Le festival dispose d’un budget considérable, assis sur les
ressources de la billetterie et du subventionnement, mais aussi sur une
dynamique politique de partenariats privés et de mécénat.
Outre le flair artistique de son fondateur (toujours aux
commandes), ces atouts expliquent l’incroyable rassemblement de
célébrités * pendant dix‑sept jours, que l’on peut écouter
dans pas moins de trois à quatre concerts payants chaque jour,
auxquels s’ajoutent les nombreuses manifestations gratuites (musique de
chambre dans le charmant cinéma rétro, master
class et conférences dans toute la ville, répétitions
publiques, etc). Si l’on ajoute les concerts des différents bars et
restaurants, organisés autour du programme Fest’off, la cité
prend ainsi des faux airs de Festival d’Avignon.
Un vent de jeunesse
Un rapprochement d’autant plus évident que de nombreuses institutions viennent là aussi repérer (et passer des contrats) avec les nombreux artistes ici réunis. L’une des grandes originalités de Verbier consiste à ne pas se contenter d’accueillir des artistes chevronnés à coup de gros cachets, mais à faire souffler un véritable vent de jeunesse, notamment grâce à la composition innovante de ses différents orchestres. L’Orchestre symphonique du festival est ainsi composé de musiciens de 19 à 29 ans, sélectionnés chaque année à travers le monde, au terme d’un long et exigeant processus.

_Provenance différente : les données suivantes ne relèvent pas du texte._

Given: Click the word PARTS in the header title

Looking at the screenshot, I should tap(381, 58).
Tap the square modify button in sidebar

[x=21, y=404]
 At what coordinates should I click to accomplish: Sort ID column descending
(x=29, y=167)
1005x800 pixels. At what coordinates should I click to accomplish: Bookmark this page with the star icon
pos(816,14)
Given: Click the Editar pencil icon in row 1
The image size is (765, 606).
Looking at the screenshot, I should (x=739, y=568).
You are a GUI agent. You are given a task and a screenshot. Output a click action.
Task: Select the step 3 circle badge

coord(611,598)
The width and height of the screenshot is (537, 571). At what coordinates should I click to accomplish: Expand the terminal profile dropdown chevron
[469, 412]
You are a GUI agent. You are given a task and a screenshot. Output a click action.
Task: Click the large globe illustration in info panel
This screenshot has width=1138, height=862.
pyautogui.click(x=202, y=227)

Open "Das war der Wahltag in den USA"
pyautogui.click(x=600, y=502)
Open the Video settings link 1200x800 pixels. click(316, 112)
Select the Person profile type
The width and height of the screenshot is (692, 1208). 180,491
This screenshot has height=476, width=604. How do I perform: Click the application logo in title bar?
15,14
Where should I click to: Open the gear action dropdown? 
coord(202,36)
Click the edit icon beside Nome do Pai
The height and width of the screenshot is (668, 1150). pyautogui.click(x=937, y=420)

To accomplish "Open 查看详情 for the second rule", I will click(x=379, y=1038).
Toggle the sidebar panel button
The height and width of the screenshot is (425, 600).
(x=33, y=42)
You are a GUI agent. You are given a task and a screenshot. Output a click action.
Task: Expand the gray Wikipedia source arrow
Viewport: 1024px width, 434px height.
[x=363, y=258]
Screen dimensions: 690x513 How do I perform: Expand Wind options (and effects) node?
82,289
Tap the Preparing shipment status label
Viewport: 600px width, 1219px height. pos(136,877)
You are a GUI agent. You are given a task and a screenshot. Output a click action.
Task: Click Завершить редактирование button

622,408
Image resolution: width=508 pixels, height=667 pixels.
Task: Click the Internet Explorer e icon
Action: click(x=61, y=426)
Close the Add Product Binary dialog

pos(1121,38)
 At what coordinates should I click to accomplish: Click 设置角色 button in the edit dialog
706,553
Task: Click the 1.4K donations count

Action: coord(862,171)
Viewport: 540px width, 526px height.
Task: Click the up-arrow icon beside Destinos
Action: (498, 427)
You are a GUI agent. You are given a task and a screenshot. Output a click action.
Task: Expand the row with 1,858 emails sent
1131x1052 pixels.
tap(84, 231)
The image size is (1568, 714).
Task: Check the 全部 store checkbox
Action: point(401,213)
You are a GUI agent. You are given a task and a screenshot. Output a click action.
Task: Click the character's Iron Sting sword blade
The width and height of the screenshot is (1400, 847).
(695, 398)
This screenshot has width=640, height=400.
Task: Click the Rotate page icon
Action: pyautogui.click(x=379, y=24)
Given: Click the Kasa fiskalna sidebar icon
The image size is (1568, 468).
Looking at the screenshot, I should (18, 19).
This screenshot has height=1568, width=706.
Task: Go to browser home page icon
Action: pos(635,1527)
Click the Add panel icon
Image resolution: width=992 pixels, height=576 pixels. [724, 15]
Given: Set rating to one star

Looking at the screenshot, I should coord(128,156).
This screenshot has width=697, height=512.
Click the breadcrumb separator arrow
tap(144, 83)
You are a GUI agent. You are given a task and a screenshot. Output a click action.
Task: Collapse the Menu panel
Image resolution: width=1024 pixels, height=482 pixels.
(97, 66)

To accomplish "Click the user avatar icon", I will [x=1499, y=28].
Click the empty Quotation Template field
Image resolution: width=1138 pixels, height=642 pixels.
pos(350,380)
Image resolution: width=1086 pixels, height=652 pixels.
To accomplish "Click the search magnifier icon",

Outre le luxe de disposer d’un ensemble de chambre permanent
composé des anciens de l’Orchestre symphonique, Verbier a également mis
en place l’an passé un programme appelé
« Music Camp » qui s’adresse cette fois aux 15‑17 ans, avec à la
clé la préparation de concerts gratuits donnés dans la vaste salle
des Combins. Des jeunes pousses
capables, par exemple, d’oser affronter les forces telluriques de
la Symphonie du Nouveau Monde de Dvořák. Avec cet étonnant
mélange de différents artistes venus de tous les
horizons, déjà célèbres ou en devenir, on comprend dès lors toute
la richesse de ce festival, source de savoureuses rencontres et
confrontations.
Divine Pretty Yende
On pense bien entendu au récital de l’une des grandes curiosités de ce festival, en la personne de Pretty Yende. Quasi inconnue en France, la soprano de 29 ans au sourire éclatant a fait l’étalage de sa classe vocale lors d’un vaste programme très audacieux. Dans les boiseries intimistes de l’église de Verbier, la Sud-Africaine a démontré combien sa technique sûre lui permettait de convaincre en des genres très différents, du bel canto à la mélodie française, en passant par les musicals américains et de virtuoses passages coloratures. Et, pour finir, des airs de zarzuelas, ces opérettes espagnoles délicieuses que l’on entend malheureusement si peu en France. Ovationnée debout, la lauréate du concours Operalia en 2011 se doit désormais de chanter en France, un évènement malheureusement non encore prévu à ce jour. Gageons que sa prestation donnera cette idée à une opportune maison d’opéra hexagonale…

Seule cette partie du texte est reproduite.